Single by Kodak Black

from the album Bill Israel
- Released: February 25, 2019
- Length: 2:57
- Label: Sniper Gang; Atlantic;
- Songwriters: Bill Kapri; Danny Snodgrass Jr.; Nicholas Mira; Ryan Vojtesak;
- Producers: Taz Taylor; Nick Mira; Charlie Handsome;

Kodak Black singles chronology
| "Bestie" (2019) | "Pimpin Ain't Eazy" (2019) | "Average" (2019) |

Music video
- "Pimpin Ain't Eazy" on YouTube

= Pimpin Ain't Eazy =

2019 single by Kodak Black

"Pimpin Ain't Eazy" is a song by American rapper Kodak Black, released on February 25, 2019, as the lead single from his third studio album Bill Israel (2020). It was produced by Taz Taylor, Nick Mira and Charlie Handsome.

==Critical reception==
Steve 'Flash' Juon of RapReviews wrote, "If you thought this was a cover of Big Daddy Kane's similarly named seminal rap duet with Nice & Smooth you'd be disappointed, and if you thought the 'Eazy' spelling indicated it was a tribute to the late Eric Wright you'd be equally disappointed. Honestly it's not even about pimping. He's not out there collecting money from his hoes, strutting in a fur lined suit with a stylish cane, threatening the patrons who refuse to pay his ladies of the evening. All he talks about is how few fucks he gives about anything."

==Music video==
The music video was released on February 26, 2019. It was directed by Kodak Black and Sway Season.

==Controversy==
The song garnered controversy for its use of the anti-lesbian slur "dyke" and references to rapper Young M.A, who is openly lesbian, in the chorus ("I be pullin' out straps on these fuck niggas / I go Young M.A on these dumb bitches / Like a dyke man, you niggas can't fuck with me") and second verse ("I'm fuckin' Young M.A, long as she got a coochie / Say she got the strap and the toolie, say she put the crack in her booty"). In addition, Kodak Black had already made advances to M.A. earlier in February 2019 by writing a comment on an Instagram photo of her and rapper Nicki Minaj: "Both Of Y'all a Get It." In an Instagram Live session, Young M.A. addressed the lyrics: "Y'all keep talking about this Kodak situation. Y'all niggas is weird, bro. Come on, obviously the nigga is weird, bro. Obviously, he on some shit, bro." She further stated they were both scheduled to perform at the Pot of Gold Music Festival in Phoenix, Arizona and she would address the situation in person. Kodak Black responded to her comments on Instagram Live:

Yo, y'all stop making Young M.A mad. That's my dog! Don't do that, baby. We gon' catch up. I just wanna be the homie. I just wanna be the forever homie in the cut, vibing... whenever you make up your mind up, I'm here. I'm talking about bae so cute!" I do a lot of stuff, but I do more good than I do bad and more people love me than hate me. I'm talking about, how you a girl but don't want your pussy penetrated? How? Don't be mad at me, 'cause I want you, baby. Don't be mad at me!

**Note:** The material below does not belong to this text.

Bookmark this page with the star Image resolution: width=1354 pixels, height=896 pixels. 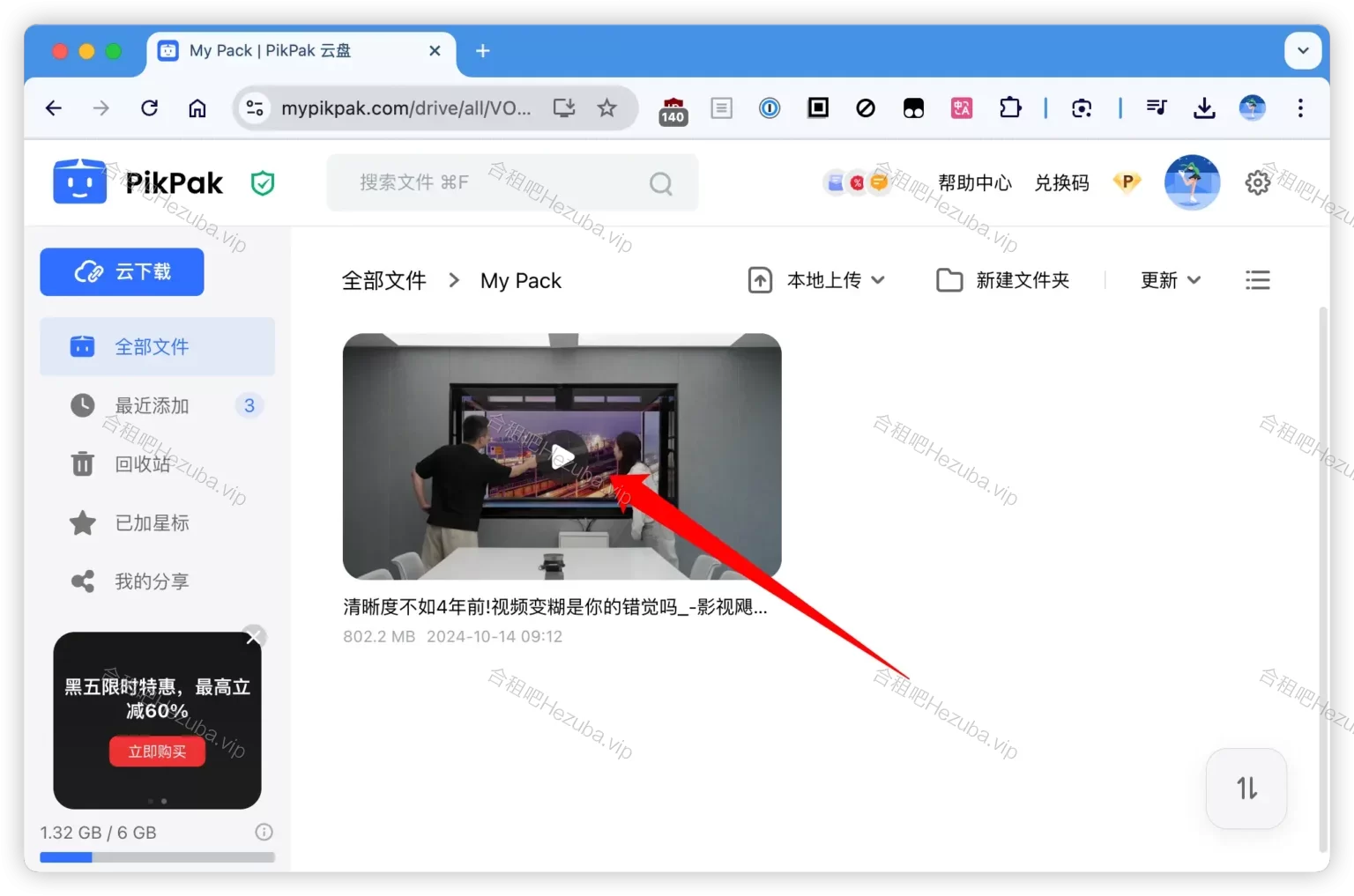(x=606, y=108)
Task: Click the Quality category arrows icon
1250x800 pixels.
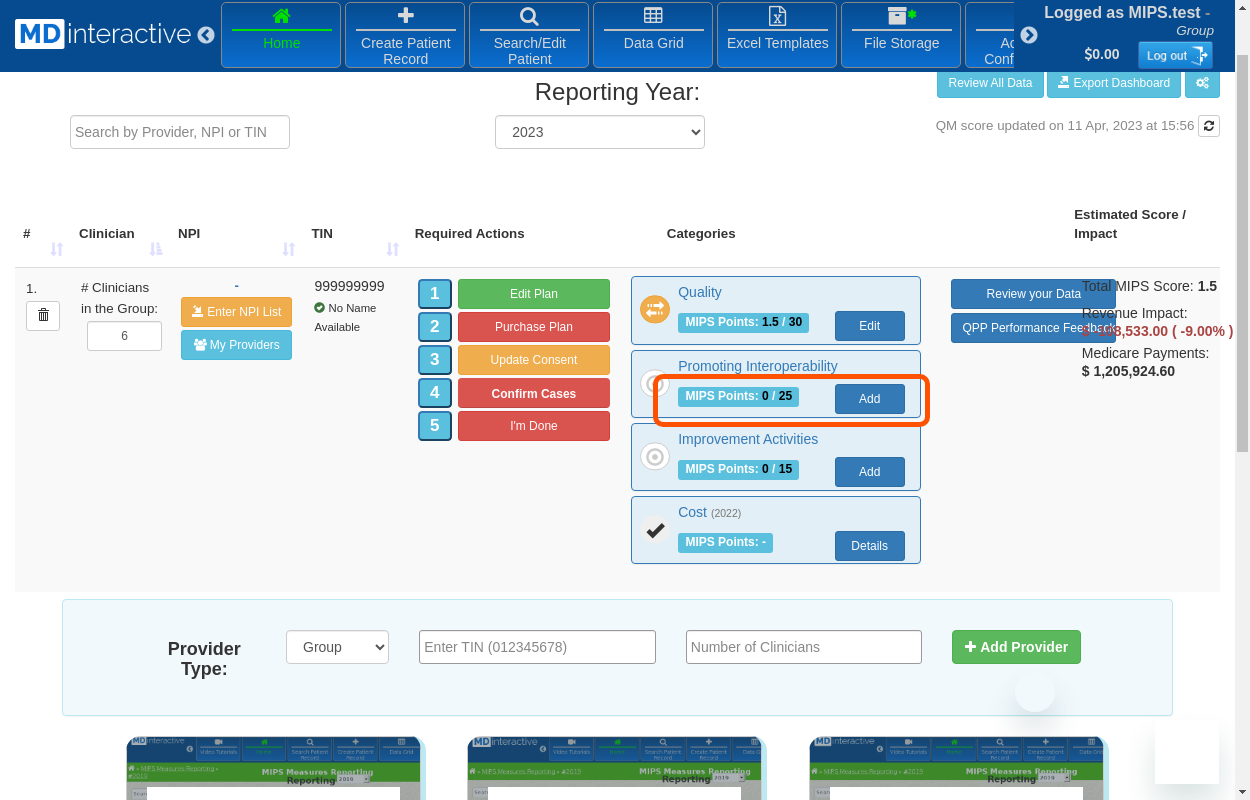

In a subsequent Instagram Live video, Young M.A clarified she did not call Kodak weird as an insult, saying "I'm weird. I know I'm weird, I'm good with that. And that nigga weird too. And he know he weird... Y'all stay trying to blow shit out of proportion."

In addition to Young M.A, Kodak Black also makes sexual remarks to rappers Dej Loaf and Missy Elliott in the song.

==Charts==

Chart performance for "Pimpin Ain't Eazy"
| Chart (2019) | Peak position |
|---|---|
| US Bubbling Under Hot 100 (Billboard) | 8 |
| US Hot R&B/Hip-Hop Songs (Billboard) | 49 |

==Certifications==

Certifications for Pimpin Ain't Eazy
| Region | Certification | Certified units/sales |
| United States (RIAA) | 2× Platinum | 2,000,000^{‡} |
^{‡} Sales+streaming figures based on certification alone.